We have chosen to display A holiday book for Christmas and the New Year, London, [1853] for the month of December. The opening on show includes an image of Martin Luther, popularly believed to have been the originator of the modern decorated tree, and his family. The book is a collection of legends, poetry, music, games, etc.
The Christmas tree as we know it has its origins in early modern Germany but there are precedents going back much earlier. The ancient Chinese, Egyptians and Hebrews used evergreen wreaths, garlands and trees as symbols of everlasting life.
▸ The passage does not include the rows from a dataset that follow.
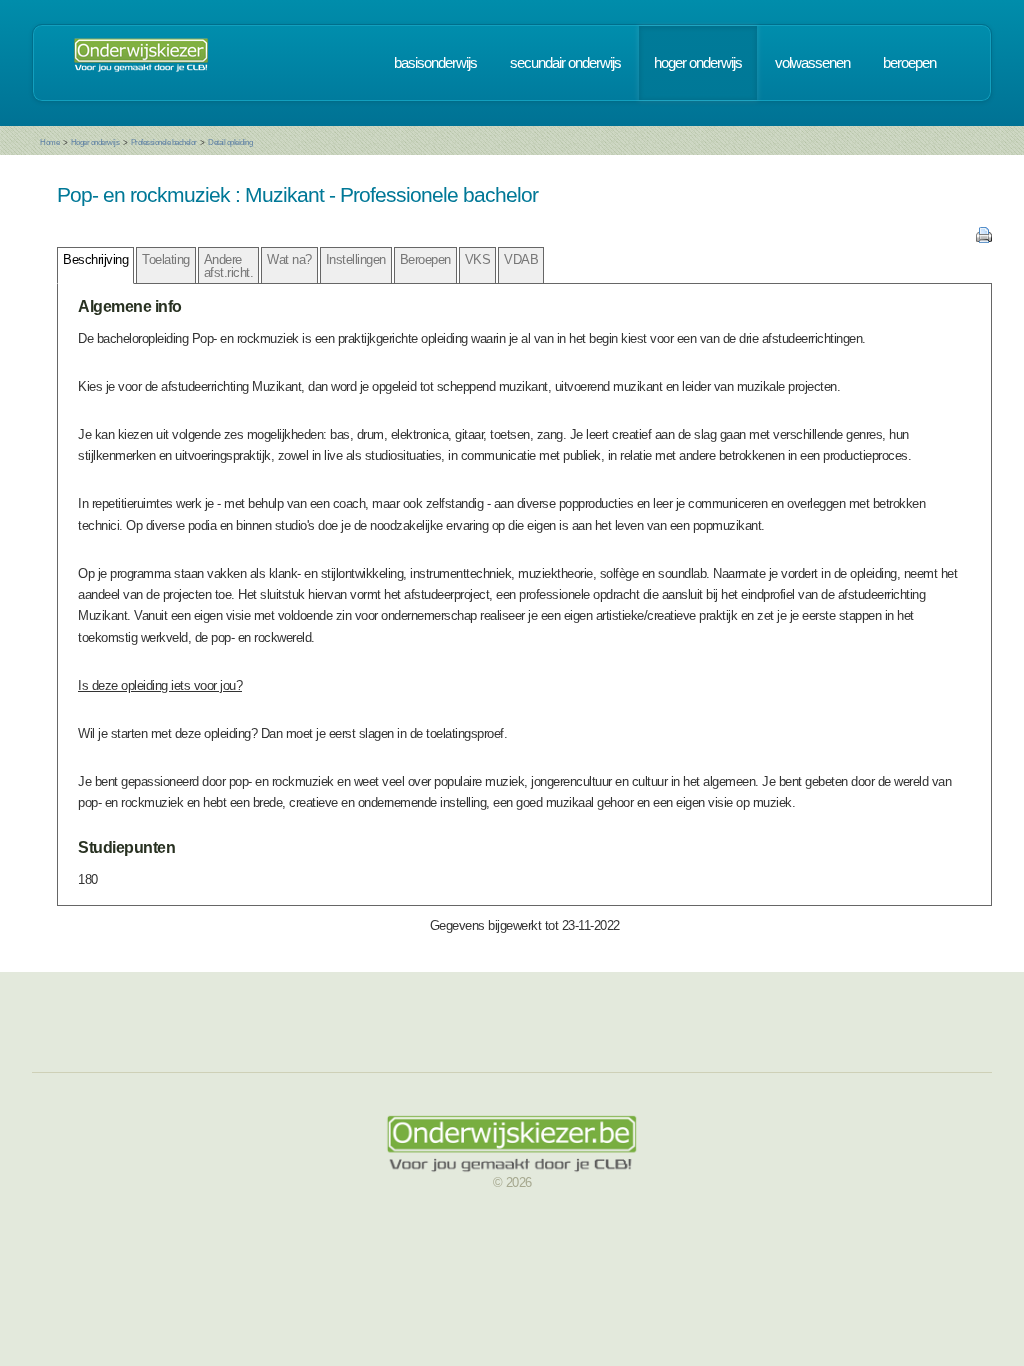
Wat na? (289, 259)
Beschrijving (95, 259)
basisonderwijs (435, 63)
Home (49, 142)
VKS (478, 259)
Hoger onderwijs (95, 142)
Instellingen (356, 259)
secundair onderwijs (565, 63)
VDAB (521, 259)
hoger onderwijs (698, 63)
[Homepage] (141, 63)
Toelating (166, 259)
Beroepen (425, 259)
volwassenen (812, 63)
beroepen (909, 63)
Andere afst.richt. (229, 266)
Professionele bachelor (164, 142)
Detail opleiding (230, 142)
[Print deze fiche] (984, 238)
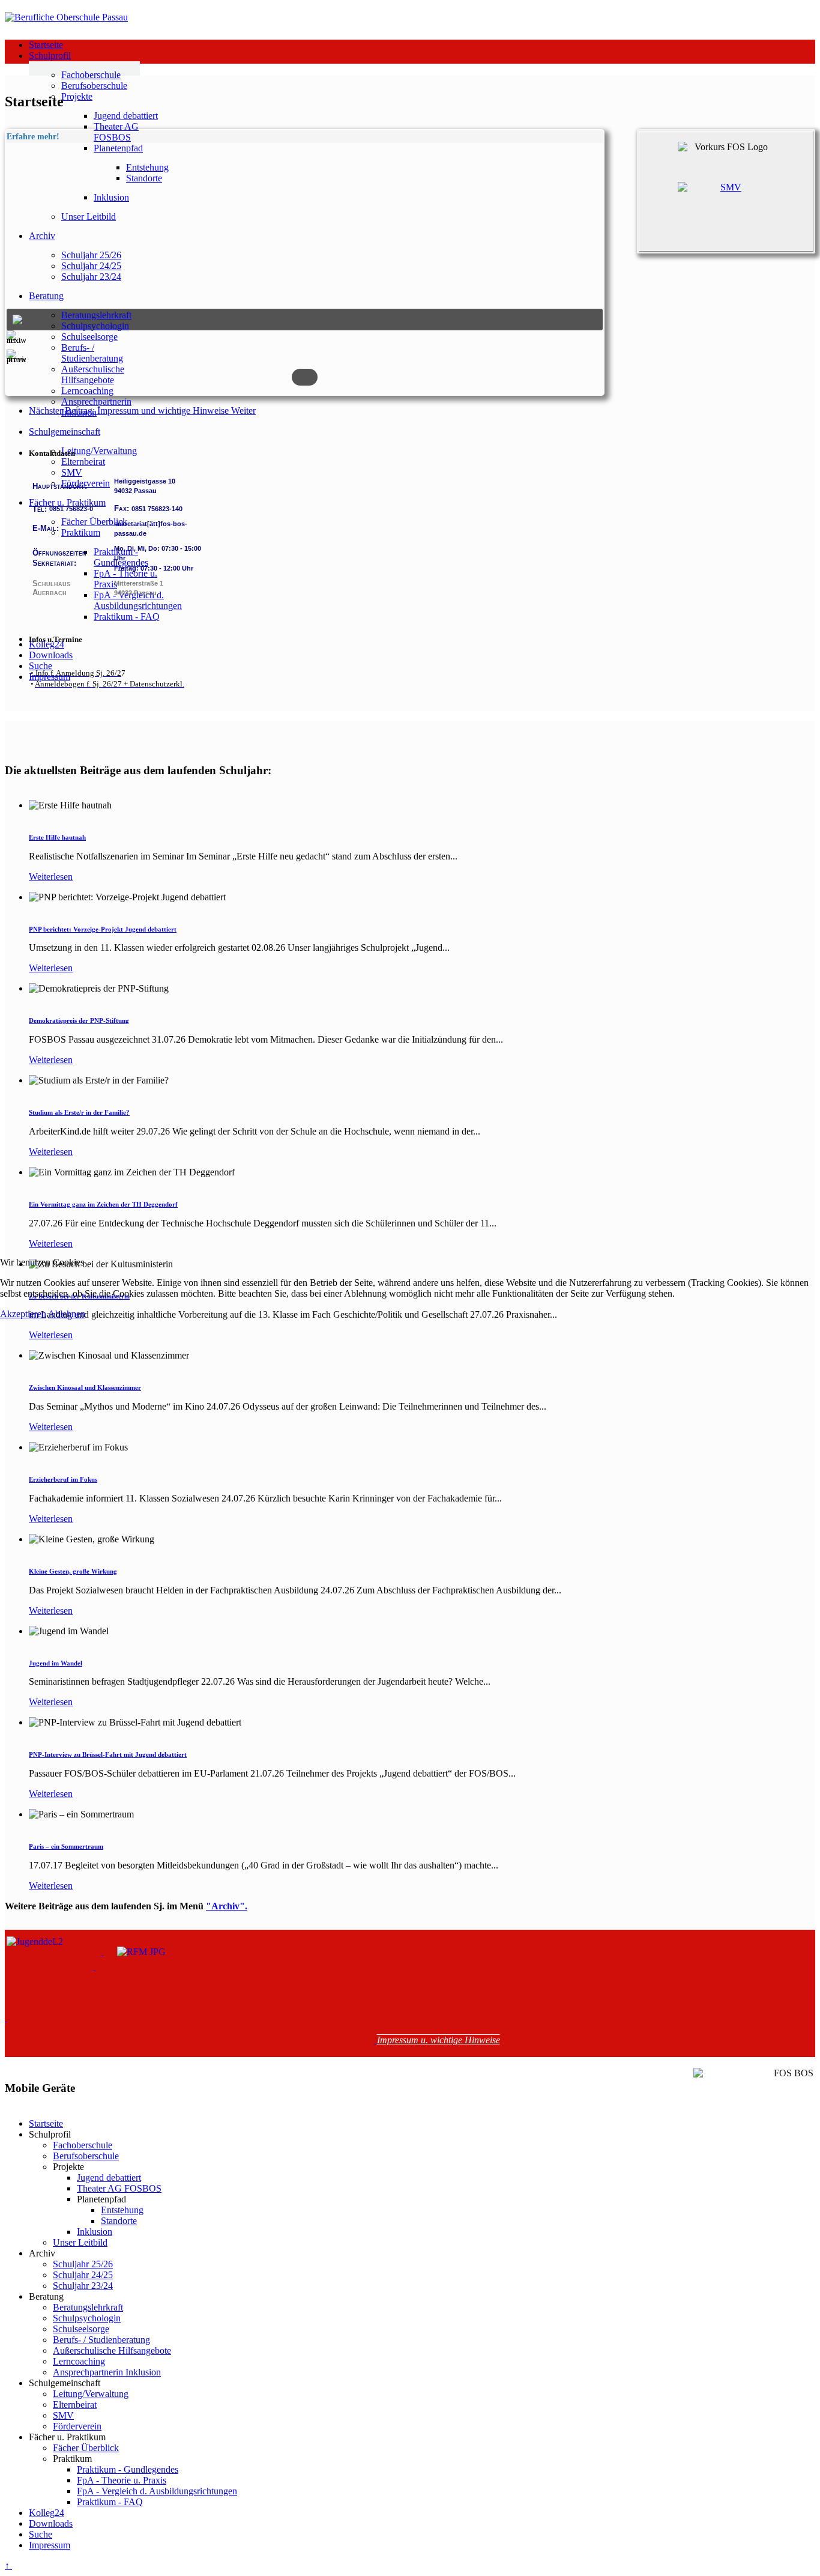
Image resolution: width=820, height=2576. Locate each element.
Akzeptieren (23, 1314)
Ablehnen (66, 1314)
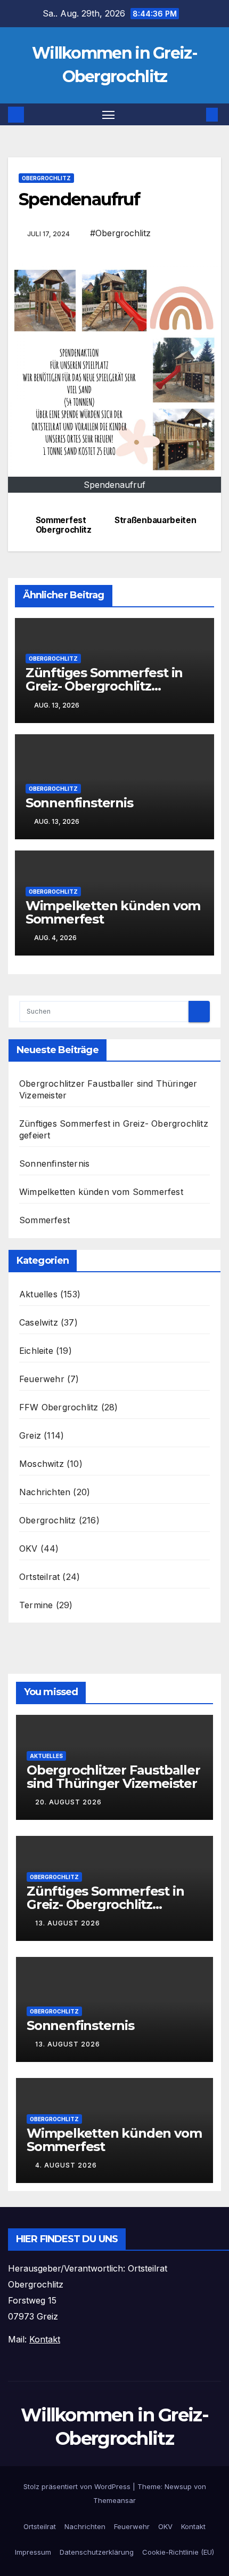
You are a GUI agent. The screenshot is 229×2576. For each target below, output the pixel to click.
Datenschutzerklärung (97, 2552)
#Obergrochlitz (120, 233)
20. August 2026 (68, 1802)
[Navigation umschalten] (108, 114)
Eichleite (36, 1350)
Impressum (33, 2552)
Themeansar (114, 2500)
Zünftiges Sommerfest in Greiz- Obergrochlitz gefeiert (104, 686)
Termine (36, 1605)
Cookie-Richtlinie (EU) (178, 2552)
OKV (28, 1548)
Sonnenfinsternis (79, 802)
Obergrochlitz (46, 178)
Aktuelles (38, 1294)
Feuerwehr (41, 1379)
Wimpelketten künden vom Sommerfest (113, 912)
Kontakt (193, 2526)
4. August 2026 (66, 2165)
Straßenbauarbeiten (155, 520)
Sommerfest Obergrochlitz (64, 525)
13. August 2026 (67, 1923)
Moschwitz (41, 1463)
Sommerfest (44, 1220)
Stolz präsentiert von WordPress (78, 2486)
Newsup (178, 2486)
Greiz (30, 1435)
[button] (196, 114)
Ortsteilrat (39, 1576)
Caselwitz (38, 1322)
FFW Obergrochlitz (58, 1407)
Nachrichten (44, 1492)
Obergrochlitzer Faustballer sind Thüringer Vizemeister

In the nineteenth century, the custom of decorating Christmas trees became widespread amongst the royal courts and nobility throughout Europe but it was through the influence of Queen Victoria’s husband, the German Prince Albert, that families throughout Britain and Ireland first adopted the idea.
The Christmas supplement to The Illustrated London News 1848 carried a full-page picture of the Queen’s Christmas tree at Windsor Castle with a note that ‘the exhibition of the Christmas Tree is somewhat more of a German than an English custom’ followed by a short story by the poet R. H. Horne ‘which will throw some light upon the festive purposes for which they are employed in Germany’. In 1850 Charles Dickens wrote a description of ‘a merry company of children assembled round that pretty German toy, a Christmas tree’ in the December 21 issue of his weekly journal, Household Words.